→ **Required work**
Change "screenshot" to "image" in the lines from the line with "Locate an element on the screen. This" up to and including the line with "coordinates (1144, 38).", keeping everything else the same, and give only those lines.

****************

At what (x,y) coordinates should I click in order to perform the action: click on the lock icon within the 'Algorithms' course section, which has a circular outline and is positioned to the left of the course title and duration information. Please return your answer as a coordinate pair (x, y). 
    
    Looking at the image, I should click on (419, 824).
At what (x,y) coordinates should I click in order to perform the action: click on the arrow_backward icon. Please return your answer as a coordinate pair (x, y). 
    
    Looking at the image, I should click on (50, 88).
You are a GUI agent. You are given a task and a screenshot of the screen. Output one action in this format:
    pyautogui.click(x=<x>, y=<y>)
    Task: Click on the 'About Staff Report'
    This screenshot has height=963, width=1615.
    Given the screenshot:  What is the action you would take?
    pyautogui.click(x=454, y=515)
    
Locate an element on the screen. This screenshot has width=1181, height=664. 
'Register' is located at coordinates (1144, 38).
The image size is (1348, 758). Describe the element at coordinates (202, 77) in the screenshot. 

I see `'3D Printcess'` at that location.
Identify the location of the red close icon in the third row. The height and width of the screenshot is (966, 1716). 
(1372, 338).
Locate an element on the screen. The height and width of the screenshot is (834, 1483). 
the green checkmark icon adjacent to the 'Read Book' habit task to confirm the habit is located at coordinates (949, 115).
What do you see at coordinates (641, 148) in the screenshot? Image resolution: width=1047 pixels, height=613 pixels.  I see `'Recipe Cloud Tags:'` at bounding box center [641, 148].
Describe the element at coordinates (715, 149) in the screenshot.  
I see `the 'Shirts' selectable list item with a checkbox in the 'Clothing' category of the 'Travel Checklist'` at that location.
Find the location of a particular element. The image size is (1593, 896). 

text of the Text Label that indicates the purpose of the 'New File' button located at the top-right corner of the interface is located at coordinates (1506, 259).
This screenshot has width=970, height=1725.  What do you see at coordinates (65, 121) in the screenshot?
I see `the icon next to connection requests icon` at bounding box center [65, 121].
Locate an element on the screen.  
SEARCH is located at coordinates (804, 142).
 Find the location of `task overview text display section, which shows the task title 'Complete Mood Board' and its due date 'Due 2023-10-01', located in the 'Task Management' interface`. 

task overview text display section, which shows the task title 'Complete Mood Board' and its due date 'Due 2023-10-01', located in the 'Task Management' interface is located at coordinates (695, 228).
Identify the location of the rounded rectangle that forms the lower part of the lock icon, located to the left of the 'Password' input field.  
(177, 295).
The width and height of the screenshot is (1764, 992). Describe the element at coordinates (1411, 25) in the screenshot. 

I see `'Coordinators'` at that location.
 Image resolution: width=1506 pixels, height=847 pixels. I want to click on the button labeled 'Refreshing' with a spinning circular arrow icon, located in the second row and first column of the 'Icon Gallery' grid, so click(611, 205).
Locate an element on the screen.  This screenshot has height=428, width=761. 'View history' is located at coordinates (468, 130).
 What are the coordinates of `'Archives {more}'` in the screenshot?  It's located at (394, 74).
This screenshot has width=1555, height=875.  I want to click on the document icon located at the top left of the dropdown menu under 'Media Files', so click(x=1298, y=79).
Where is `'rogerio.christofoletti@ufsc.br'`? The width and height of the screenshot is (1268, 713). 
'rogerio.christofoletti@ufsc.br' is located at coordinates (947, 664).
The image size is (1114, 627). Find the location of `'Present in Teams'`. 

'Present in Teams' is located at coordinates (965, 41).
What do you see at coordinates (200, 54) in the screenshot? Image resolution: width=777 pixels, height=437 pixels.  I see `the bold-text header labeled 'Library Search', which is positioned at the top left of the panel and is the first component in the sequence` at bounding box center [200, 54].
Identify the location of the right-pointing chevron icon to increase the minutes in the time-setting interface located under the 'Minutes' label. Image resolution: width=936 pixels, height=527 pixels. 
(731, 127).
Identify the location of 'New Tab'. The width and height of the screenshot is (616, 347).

****************

→ **Result below**
Locate an element on the screen. This image has width=1181, height=664. 
'Register' is located at coordinates (1144, 38).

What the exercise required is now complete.